At least 100 inmates escape from a prison in Tikrit after clashes erupt between guards and gunmen, witnesses say.

Gunmen have seized control of a prison in the Iraqi city of Tikrit after clashes with guards that left at least two dead, a deputy governor and security officials say.

“The attackers are controlling all the (entrances and exits) and the observation towers, and … security forces are surrounding the prison,” Salaheddin provincial deputy governor Ahmed Abdul Jabbar Abdul Karim told AFP news agency.

A police officer put the toll from attack at four police and two gunmen killed.

Tikrit, located 160 kilometres north of Baghdad, is the ancestral home of former leader Saddam Hussein.

Accounts diverged as to whether the unrest began with an outside assault, a riot inside the prison, or possibly both.
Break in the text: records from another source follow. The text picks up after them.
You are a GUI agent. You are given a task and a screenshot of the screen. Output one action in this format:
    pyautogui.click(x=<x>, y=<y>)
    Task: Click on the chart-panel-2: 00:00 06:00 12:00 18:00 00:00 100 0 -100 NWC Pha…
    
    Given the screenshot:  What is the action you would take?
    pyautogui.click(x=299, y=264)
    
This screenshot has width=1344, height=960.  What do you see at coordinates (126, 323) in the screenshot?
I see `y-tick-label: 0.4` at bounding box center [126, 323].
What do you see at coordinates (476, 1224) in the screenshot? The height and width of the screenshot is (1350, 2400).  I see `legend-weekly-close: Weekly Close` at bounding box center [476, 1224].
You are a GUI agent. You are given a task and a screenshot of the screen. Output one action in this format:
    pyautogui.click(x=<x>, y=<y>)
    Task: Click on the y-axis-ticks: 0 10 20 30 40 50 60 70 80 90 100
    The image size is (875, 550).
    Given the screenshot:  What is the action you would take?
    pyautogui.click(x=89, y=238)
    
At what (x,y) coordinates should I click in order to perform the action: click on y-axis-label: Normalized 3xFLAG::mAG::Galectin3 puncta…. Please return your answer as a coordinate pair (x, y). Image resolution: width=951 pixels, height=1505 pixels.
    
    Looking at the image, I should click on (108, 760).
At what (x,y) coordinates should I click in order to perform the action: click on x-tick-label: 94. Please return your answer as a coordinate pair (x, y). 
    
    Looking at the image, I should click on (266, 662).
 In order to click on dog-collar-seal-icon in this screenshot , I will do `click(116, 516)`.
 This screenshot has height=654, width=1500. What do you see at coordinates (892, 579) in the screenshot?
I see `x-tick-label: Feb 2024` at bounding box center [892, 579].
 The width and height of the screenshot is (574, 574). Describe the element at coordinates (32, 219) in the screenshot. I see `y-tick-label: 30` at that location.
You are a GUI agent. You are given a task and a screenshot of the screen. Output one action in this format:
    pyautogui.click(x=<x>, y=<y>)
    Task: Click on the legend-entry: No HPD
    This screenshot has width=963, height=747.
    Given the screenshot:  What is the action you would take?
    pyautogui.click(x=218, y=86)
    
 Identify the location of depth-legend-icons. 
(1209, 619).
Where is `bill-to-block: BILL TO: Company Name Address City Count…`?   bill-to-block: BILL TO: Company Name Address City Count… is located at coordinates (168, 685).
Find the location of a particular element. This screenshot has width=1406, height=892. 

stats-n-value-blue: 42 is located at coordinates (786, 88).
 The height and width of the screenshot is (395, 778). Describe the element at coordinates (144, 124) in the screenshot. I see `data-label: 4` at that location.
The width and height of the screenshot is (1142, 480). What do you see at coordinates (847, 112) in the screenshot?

A traffic police lieutenant colonel located near the prison said armed men blew up a portion of the prison fence, and that between 30 and 40 prisoners were able to escape.

Other witnesses said the prisoners were able to seize the guards’ weapons, and that more than 100 of them escaped.

Al-Qaeda’s front group the Islamic State of Iraq said in July that it was launching a “new military campaign aimed at recovering territory”.

An earlier message posted on jihadist forums said the ISI would begin targeting judges and prosecutors, and try to help its prisoners break out of jails.

While insurgents opposed to the Baghdad government are regarded as weaker than in past years, they have shown they can strike at even the most highly secure sites in Iraq.